Tamika Seeto* says recently revealed modelling from the Reserve Bank shows that its predicting what could be the biggest hit to the Australian property market in almost 40 years.
Australia’s housing market could fall 20 per cent from its peak by the end of 2024, according to previously secret modelling by the Reserve Bank of Australia (RBA).
This is based on the RBA’s “downside housing price scenario” in which Australians become increasingly pessimistic about the property market due to rising interest rates and falling prices.
In documents released under Freedom of Information, one RBA economist said this could be the biggest hit to the Australian property market since the early 1980s.
The fall would be double what the RBA previously predicted.
As a base case, the RBA expects house prices to fall by 11 per cent nationally by late 2023 – peak-to-trough – before levelling out.
Prices in Sydney and Melbourne are likely to drop 1.5 per cent a month over the rest of 2022.

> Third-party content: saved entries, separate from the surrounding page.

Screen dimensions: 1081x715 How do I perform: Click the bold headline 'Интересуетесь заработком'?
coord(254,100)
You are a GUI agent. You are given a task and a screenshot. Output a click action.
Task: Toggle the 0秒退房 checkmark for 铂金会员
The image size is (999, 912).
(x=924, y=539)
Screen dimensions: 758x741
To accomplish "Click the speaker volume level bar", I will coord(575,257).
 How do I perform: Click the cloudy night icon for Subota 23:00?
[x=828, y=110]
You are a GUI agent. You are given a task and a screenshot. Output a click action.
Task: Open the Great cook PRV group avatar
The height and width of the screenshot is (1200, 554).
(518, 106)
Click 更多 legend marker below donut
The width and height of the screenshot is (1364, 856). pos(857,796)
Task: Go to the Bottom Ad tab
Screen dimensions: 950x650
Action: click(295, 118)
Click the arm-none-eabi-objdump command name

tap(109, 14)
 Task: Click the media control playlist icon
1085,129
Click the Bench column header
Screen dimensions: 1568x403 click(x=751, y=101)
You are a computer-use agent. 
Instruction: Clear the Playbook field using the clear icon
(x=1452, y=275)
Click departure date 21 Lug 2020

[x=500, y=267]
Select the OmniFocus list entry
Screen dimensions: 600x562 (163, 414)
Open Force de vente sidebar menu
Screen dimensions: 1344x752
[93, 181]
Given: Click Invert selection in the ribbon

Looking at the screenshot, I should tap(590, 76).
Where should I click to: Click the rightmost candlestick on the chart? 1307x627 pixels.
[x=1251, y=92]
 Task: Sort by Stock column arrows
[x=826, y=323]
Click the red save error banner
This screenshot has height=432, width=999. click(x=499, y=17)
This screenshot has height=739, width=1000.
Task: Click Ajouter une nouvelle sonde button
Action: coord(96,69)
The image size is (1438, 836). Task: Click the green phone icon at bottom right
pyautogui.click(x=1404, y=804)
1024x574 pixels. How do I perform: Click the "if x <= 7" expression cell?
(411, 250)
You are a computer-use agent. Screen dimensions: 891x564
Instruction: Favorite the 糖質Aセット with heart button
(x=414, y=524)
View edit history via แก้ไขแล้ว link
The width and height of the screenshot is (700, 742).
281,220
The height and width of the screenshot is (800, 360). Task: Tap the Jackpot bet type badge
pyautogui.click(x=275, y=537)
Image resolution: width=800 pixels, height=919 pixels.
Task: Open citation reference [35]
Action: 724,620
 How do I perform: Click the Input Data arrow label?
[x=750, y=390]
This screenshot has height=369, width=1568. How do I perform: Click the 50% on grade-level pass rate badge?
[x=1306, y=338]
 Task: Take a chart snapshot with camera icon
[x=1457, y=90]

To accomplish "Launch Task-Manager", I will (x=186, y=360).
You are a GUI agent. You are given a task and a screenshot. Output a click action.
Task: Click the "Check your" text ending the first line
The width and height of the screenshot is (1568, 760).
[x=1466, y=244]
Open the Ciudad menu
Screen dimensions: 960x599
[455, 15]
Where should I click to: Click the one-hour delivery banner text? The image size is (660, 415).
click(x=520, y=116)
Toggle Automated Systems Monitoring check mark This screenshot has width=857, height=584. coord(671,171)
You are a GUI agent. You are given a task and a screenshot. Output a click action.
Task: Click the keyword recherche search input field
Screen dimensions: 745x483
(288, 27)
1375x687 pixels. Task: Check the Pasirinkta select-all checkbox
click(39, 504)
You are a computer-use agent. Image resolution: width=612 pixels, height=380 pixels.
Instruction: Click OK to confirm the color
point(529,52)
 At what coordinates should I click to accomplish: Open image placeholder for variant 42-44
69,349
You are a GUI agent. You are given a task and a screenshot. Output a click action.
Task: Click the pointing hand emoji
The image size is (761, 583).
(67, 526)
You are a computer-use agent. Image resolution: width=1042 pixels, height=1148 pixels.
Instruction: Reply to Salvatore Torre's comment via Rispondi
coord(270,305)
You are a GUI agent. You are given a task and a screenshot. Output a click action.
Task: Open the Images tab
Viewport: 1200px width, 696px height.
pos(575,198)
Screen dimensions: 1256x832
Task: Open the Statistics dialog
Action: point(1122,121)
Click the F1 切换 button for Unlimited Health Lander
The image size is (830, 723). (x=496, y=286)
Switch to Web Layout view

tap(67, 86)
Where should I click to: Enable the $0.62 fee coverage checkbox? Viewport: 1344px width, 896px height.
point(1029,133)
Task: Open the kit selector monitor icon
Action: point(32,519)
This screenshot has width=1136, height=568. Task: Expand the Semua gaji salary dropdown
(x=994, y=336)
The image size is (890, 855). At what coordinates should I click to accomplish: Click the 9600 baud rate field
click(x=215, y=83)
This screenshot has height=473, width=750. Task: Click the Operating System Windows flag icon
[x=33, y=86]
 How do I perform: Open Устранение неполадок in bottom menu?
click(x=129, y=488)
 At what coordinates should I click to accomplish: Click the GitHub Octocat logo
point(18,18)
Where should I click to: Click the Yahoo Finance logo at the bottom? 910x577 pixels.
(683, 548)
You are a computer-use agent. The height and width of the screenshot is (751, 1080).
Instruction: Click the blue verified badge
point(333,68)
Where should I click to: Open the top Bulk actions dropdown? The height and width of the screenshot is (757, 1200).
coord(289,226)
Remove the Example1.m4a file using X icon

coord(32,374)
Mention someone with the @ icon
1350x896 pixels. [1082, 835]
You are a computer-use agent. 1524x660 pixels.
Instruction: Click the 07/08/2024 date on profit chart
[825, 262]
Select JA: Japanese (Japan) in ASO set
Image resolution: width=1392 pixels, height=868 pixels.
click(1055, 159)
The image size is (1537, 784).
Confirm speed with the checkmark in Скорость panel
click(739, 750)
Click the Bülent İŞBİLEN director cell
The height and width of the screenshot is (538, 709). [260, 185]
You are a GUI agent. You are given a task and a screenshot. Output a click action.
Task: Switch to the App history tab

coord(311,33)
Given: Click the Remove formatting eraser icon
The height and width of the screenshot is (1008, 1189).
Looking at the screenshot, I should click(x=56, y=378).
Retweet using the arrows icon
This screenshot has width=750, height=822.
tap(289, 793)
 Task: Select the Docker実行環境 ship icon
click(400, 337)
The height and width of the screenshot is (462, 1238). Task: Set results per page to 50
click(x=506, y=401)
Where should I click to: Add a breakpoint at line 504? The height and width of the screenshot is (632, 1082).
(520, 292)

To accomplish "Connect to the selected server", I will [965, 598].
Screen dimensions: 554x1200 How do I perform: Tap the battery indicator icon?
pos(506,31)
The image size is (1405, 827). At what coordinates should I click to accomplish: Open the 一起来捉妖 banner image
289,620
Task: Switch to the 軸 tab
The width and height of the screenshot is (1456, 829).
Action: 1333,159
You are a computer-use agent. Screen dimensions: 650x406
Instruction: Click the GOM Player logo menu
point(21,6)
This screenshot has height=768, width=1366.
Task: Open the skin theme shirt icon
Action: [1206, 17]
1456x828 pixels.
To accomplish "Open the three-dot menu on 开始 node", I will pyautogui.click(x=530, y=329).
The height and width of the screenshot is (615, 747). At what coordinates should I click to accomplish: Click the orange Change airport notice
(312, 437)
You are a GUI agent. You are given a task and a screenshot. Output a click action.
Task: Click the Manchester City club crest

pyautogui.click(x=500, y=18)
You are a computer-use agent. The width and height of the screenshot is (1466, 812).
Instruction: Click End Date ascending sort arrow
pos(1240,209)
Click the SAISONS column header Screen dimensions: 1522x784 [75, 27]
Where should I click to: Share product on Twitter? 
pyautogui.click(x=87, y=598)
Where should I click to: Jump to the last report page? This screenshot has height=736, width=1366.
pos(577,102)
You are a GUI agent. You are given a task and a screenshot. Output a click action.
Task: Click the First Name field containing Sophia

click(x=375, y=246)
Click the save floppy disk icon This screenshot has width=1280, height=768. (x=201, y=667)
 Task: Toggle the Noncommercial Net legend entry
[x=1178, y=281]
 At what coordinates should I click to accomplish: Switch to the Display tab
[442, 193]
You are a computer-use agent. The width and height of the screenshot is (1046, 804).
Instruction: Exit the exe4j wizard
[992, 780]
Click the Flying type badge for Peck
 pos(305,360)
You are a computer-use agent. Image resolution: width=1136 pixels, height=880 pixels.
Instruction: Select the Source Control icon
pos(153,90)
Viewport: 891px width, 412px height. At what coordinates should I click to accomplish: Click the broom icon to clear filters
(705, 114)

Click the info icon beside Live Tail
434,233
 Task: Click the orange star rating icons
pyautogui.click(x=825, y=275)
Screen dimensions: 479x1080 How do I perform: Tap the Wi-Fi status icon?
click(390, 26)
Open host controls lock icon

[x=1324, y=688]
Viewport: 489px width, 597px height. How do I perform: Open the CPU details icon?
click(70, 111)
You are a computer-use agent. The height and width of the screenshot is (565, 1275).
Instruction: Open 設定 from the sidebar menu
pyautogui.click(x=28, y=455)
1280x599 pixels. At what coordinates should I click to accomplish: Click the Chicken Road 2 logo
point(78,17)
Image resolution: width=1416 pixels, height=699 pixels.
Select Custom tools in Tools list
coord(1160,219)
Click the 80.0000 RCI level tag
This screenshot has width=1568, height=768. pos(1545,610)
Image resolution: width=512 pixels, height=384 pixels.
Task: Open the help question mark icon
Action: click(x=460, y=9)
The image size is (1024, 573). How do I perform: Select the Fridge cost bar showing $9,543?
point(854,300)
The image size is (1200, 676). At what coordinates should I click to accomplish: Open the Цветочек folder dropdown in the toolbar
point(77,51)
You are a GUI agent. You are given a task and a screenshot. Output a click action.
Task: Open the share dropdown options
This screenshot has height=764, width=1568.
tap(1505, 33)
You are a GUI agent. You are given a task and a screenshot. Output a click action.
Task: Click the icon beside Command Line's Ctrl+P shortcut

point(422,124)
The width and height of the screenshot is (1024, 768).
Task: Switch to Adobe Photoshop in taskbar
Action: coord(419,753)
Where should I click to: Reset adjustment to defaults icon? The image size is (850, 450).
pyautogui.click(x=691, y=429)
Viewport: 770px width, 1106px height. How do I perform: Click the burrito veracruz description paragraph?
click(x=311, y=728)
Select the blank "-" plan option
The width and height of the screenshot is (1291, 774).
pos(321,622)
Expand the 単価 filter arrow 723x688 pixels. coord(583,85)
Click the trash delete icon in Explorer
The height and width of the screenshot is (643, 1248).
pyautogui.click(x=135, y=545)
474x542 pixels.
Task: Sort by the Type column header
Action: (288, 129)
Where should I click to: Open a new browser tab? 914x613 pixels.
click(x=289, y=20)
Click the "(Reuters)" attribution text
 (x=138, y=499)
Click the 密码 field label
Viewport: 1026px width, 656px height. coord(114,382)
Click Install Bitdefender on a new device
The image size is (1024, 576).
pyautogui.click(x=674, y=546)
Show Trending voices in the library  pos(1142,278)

But this drop could be even larger – 20 per cent by the end of 2024 – if people respond negatively to the fall in prices and higher interest rates.
“We’re now anticipating housing prices to decline over the next few years,” RBA documents said.
“That reflects the ongoing slowing in momentum in the market and the steepening of expectations for the future path of interest rates.”
The RBA has hiked interest rates for the past six months, taking the official cash rate from a record low of 0.10 per cent to 2.60 per cent.
The central bank is expected to continue raising interest rates in its last two meetings of the year.
House prices fall
The central bank is particularly concerned about the weak Sydney and Melbourne markets.
National housing prices fell in the June quarter, which surprised RBA economists, given it came before households began feeling the strain from rising interest rates in May.
Sydney home values are now down 10.1 per cent, CoreLogic data found, since the city reached its peak in February 2022.
The double-digit decline is equivalent to approximately $116,500.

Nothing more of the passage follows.